“I Saw Him Pass”: A Witness Recalls the Day Jesus Walked the Via Dolorosa
Recorded via ChronoTranscriptor™ – February 14, 2025
[Host Introduction]
On this episode of ChronoTalks, we speak not with a famous leader or revolutionary, but with a quiet man—Yehuda ben Eliam, an elderly resident of Jerusalem in the 1st century CE. He lived a simple life, never left the city, and never joined the movements or uprisings of the time.
But one day, as a young boy, he stood in the narrow alleyway that would later be known as the Via Dolorosa—and for a brief moment, he saw a man walk past under the weight of a Roman cross.

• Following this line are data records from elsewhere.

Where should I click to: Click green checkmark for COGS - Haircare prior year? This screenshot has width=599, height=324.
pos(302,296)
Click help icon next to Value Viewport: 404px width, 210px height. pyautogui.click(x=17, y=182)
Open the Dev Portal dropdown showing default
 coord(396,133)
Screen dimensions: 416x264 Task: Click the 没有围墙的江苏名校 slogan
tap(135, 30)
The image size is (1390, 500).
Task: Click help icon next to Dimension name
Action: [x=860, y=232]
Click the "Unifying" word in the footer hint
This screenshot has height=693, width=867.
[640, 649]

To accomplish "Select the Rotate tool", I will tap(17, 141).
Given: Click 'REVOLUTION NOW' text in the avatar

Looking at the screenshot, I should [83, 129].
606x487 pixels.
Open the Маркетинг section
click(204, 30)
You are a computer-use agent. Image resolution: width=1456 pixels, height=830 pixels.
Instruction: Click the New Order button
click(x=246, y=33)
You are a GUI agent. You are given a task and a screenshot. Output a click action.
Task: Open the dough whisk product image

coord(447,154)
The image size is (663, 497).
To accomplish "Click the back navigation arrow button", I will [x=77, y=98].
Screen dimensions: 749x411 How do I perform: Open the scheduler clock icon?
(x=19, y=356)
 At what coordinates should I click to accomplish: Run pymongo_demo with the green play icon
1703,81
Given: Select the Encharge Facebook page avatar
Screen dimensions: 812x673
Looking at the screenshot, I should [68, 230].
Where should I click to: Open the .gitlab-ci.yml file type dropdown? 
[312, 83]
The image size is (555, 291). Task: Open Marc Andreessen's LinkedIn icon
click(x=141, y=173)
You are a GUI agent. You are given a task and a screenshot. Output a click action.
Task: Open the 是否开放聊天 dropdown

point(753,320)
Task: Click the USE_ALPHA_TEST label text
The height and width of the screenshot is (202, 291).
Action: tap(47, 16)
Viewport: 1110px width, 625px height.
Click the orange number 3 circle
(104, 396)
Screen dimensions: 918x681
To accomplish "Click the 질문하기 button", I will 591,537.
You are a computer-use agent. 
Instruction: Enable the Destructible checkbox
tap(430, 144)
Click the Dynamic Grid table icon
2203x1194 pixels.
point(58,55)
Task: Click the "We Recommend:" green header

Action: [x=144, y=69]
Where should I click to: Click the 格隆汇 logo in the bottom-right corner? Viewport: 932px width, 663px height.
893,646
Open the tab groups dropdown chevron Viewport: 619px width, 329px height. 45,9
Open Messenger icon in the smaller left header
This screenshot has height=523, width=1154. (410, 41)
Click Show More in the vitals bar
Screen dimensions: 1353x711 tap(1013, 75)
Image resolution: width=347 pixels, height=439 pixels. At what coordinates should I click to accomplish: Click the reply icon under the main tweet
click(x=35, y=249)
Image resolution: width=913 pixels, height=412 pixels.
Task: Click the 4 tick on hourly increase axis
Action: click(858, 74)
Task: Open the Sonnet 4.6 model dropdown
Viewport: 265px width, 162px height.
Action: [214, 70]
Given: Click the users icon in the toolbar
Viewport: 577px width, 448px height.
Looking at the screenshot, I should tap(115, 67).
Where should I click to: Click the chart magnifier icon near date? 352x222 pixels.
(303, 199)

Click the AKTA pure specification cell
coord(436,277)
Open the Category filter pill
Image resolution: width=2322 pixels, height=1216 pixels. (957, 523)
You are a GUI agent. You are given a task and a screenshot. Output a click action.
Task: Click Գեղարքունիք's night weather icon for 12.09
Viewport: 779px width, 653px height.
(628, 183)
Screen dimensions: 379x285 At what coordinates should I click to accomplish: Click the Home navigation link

Only years later did he learn the name of that man: Yeshua of Nazareth.
[Interview Begins]
Host: Yehuda, thank you for speaking with us. You were there, in Jerusalem, the day Jesus carried the cross?
Yehuda ben Eliam: Yes. Though at the time, I did not know his name.
I was a boy—maybe nine, maybe ten. My mother had sent me to fetch water. We lived near Antonia Fortress, and Roman patrols were common. But that morning… the air felt different. Tighter, heavier.
Host: What did you see?
Yehuda: A crowd. Loud, angry, but not all shouting. Some were quiet, just watching—like they didn’t know whether to curse or cry.
I slipped between legs and baskets, closer to the edge of the road. That’s when I saw him.
Only for a moment.
He was bent low beneath a beam of wood—thick, rough. His shoulders bled where the straps had torn him. A crown of thorns clung to his hair. Blood ran down his brow into his eyes, but he didn’t blink.
Host: What struck you most?
Yehuda: His face.
Not in the way you expect. I could barely see it—he turned just as he passed. But even half-hidden… it was still.
Not defiant. Not broken. Just—still.
He looked at no one, yet somehow through us. Not like a beggar pleading, not like a prisoner pleading innocence. It was the look of someone who knew what was happening… and walked anyway.
Host: Did anyone try to help him?
Yehuda: Not at first. Soldiers barked and spat. One man in the crowd—Simon, they said later—was dragged to help carry the cross.
I remember thinking: Why him? Then I saw the man stumble. He fell to one knee, then rose again. Not with fury—but as though the ground had given him permission to rest, briefly.
I didn’t know his name. I didn’t know the crime. I only knew that something holy had passed me by—and I hadn’t reached out.
Host: And when did you learn who he was?
Yehuda: Years later. In the market, I heard stories of a man crucified under Pilate. A healer. A prophet. Some said Messiah. Some said madman.
The Christians whispered his name like it was dangerous: Yeshua.
I remembered his eyes before I remembered his name.
Host: What does that moment mean to you now?
Yehuda: I think of it often—not for what I saw, but for what I missed. He walked past me, and I did nothing. I was just a boy, yes. But still.
Now I understand that sometimes the world tilts in silence. Great things happen in plain sight, and only later do we see their weight.
I saw him for seconds. He changed the rest of my years.
[Closing Remarks]
Host: Yehuda ben Eliam, thank you—for bearing witness, even if only for a moment.
Yehuda: Sometimes a moment is enough to change eternity.